Cloverfield - The Gathering

The purpose of this page is to gather all information related to Tcl language improvement, on this Wiki or the WWW.


See also Tcl 9.0 WishList and all things Tcl9 related.

Just found Tcl/2 as well. Perhaps the first task of the Cloverfield project should be to gather all information related to language improvement? Cloverfield could be an umbrella for all these micro-projects/features/suggestions. I have the feeling that many people share similar views on all these problems, but that there is an overall lack of communication and organization. Cloverfield could be the sparkle that ignites the engine...

And yet another couple of discussion pages: Unified Programming Language, and If I were to complain. The more I dig into the wiki, the more I realize that these are very long standing issues, that everybody wants change, that most people agree that some things must be started over, but nobody makes the first move. Tcl needs a vision.

Another one: Tackle! This one dates back from 2004. I think I've opened a kind of Pandora box. For the better I hope.

On Things holding Tcl back, people make a lot of good points for and against a Tcl9-like revitalization. See also Tcl NG, which is "an adjunct to the page Things holding Tcl back" by PWQ.


Found the following page NexTcl + NexTk - a possible roadmap for Tcl/Tk development [L1 ] on the Tcl 9.0 WishList page. It shares many points with Cloverfield on non-technical issues (marketing, revitalization...).


Tcl9 and annotated strings: ropes seem to perfectly fit the needs for "A smarter string representation". Added FB comments there.


Paul Duffin's Thoughts on the Future of Tcl here [L2 ]. He discusses replacing :: with space as a namespace separator, and allowing auto-expansion of leading words. However this causes problems with variables and global scoping. I'd suggest keeping the existing namespace separator along with space to accommodate with all cases.

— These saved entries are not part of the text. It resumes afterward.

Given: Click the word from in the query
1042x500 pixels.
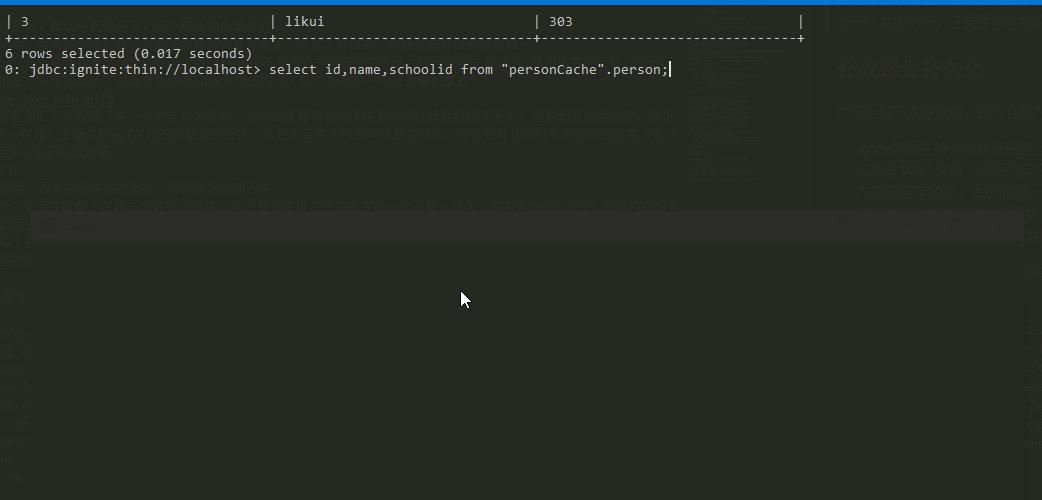Looking at the screenshot, I should click(476, 70).
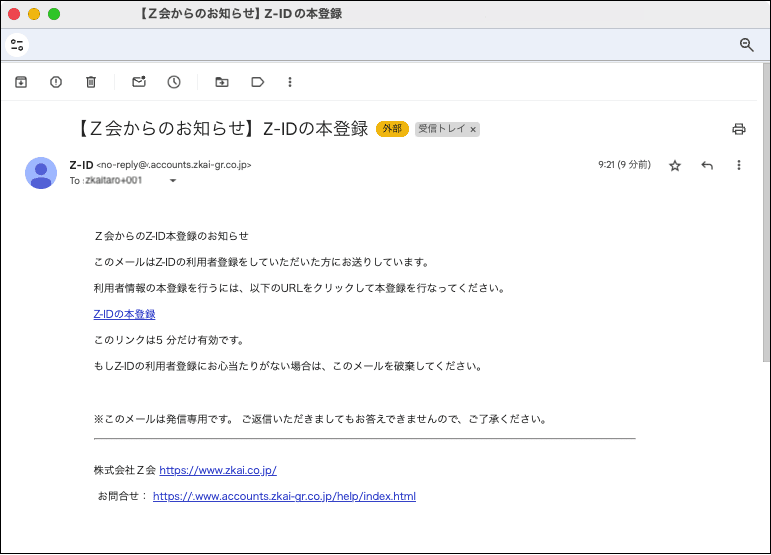Open search with the magnifier icon

[746, 45]
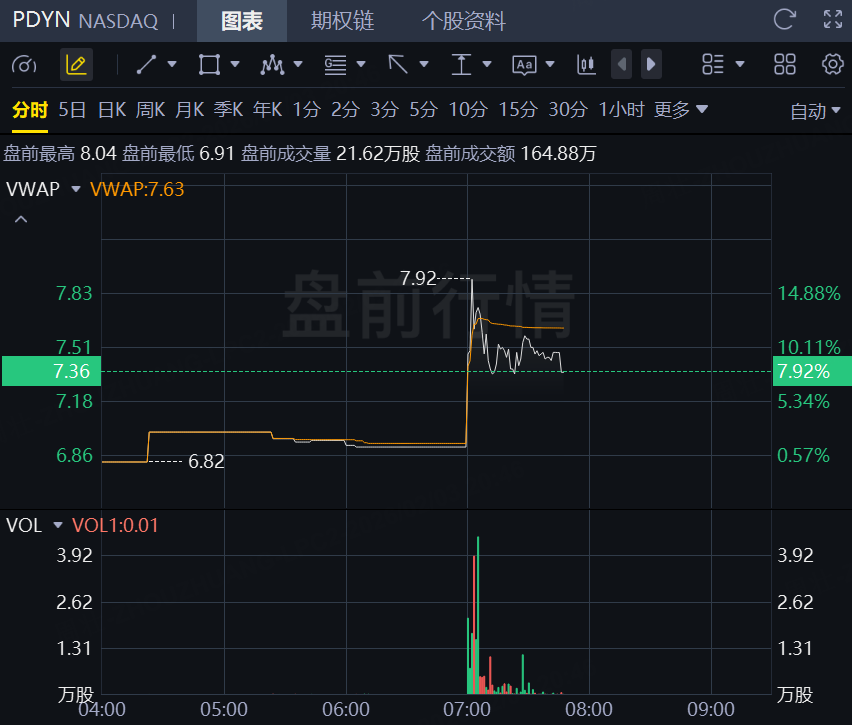Click the 7.36 current price marker
This screenshot has height=725, width=852.
50,371
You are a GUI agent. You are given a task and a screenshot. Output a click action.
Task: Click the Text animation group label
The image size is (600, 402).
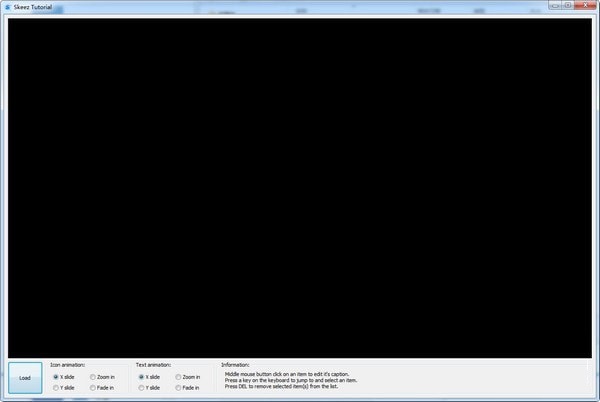tap(154, 365)
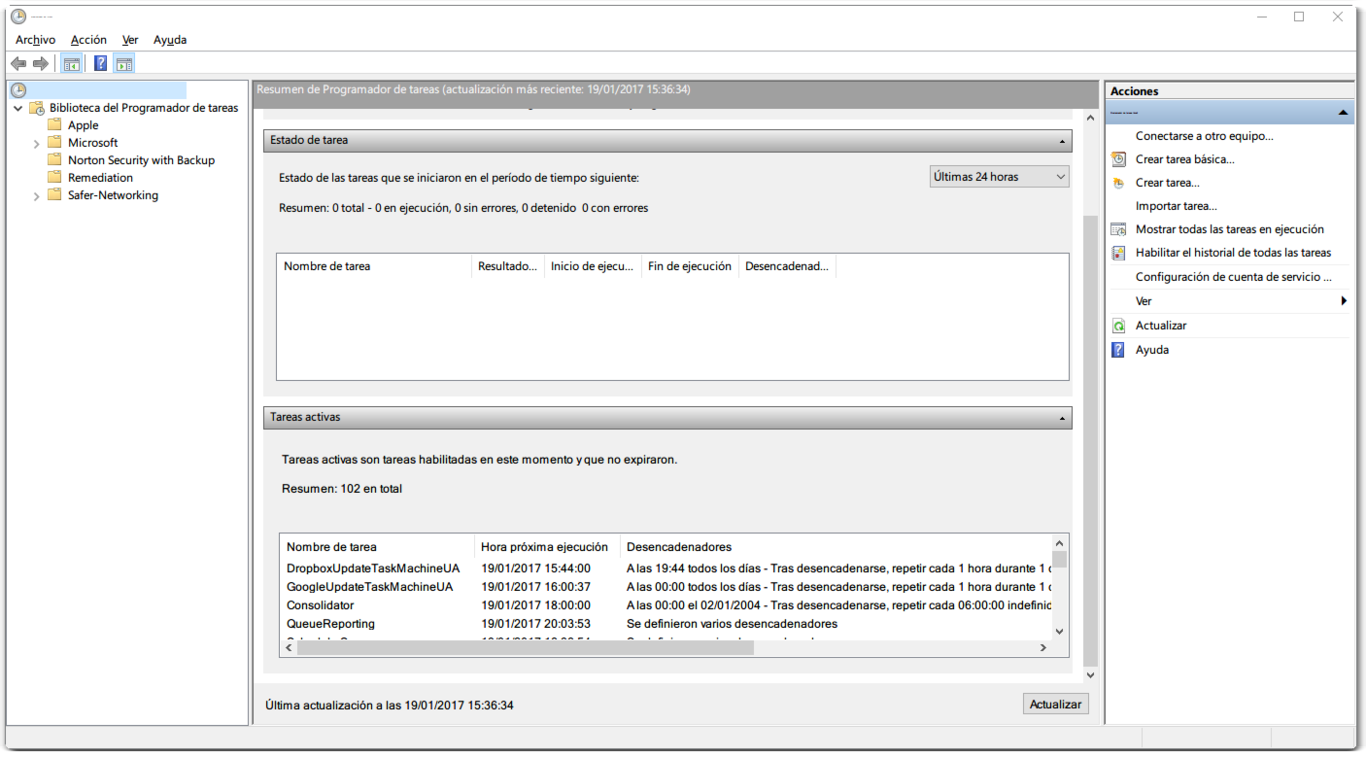
Task: Click the Crear tarea básica icon
Action: (x=1118, y=159)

The space vs. C++ -style :: reminds me of the heated discussion about the introduction of namespaces in Tcl8 back in the days (you can still find this discussion on Google Groups [L3 ], look for the thread name "Namespace notations"). I was already a proponent of spaces as separator, and namespaces as regular commands (I was also young and stupid, so please don't pay too much attention to some of my messages ;-). The general consensus was to preserve the syntax and semantics of [incr Tcl], because the introduction of namespaces was supposed to be the first stage for the integration of [incr Tcl] into the core, and it was the dominant (single?) OO extension at this time.

The page Let unknown know provides code for an unknown handler to recursively auto-expand command words. The code is trivial, which is a tribute to the simplicity of Tcl. See also An implicit {*}$ prefix.


Watch for the discussion on variable substitution syntax in the Dodekalogue. The Cloverfield - Tridekalogue tries to bring a bit more consistency on this point.


Discussion around null and TIP #185 [L4 ].


Continuations: could they be implemented with {delay} and closures? One can "already" implement generators with {delay}:

# squareGenerator returns a list whose first element is the square of its argument 
# and second is a delayed expression for the next iteration.
proc squareGenerator {i} {
    # Note that only squareGenerator is delayed. Expr is evaluated immediately.
    list [expr {$i*$i}] {delay}[squareGenerator [expr {$i+1}]]
}

# Initialize the generator at 1, and loop 10 times. This should print all
# squares from 1 to 10.
for {set i 0; set gen [squareGenerator 1]} {$i < 10} {incr i; lassign $gen current gen} {
    puts $current

    # Variable gen now holds a delayed call to [squareGenerator <$current+1>], which will 
    # be evaluated when it is first substituted (=> lassign).
}

Emulating closures in Tcl

Lazy objects for delayed processing gives a package with functionalities similar to {delay}, and raises interesting questions regarding exception handling. As it is a Tcl_Obj-based hack, it might prove less deterministic than {delay}, because the semantics is different: it evaluates the delayed expression when the string rep is generated, whereas {delay} only does when the value is accessed (and it also plays nice with argument expansion).

See also Deferred evaluation, Streams.


Runtime improvements: Radical reform of the execution engine, tcor - A Tcl Coroutines Extension, co-routines, Filament - A very lightweight thread package


Abstract Data Types: interesting discussion there, especially regarding the transparent vs. handle dichotomy. Added suggestions about Cloverfield references.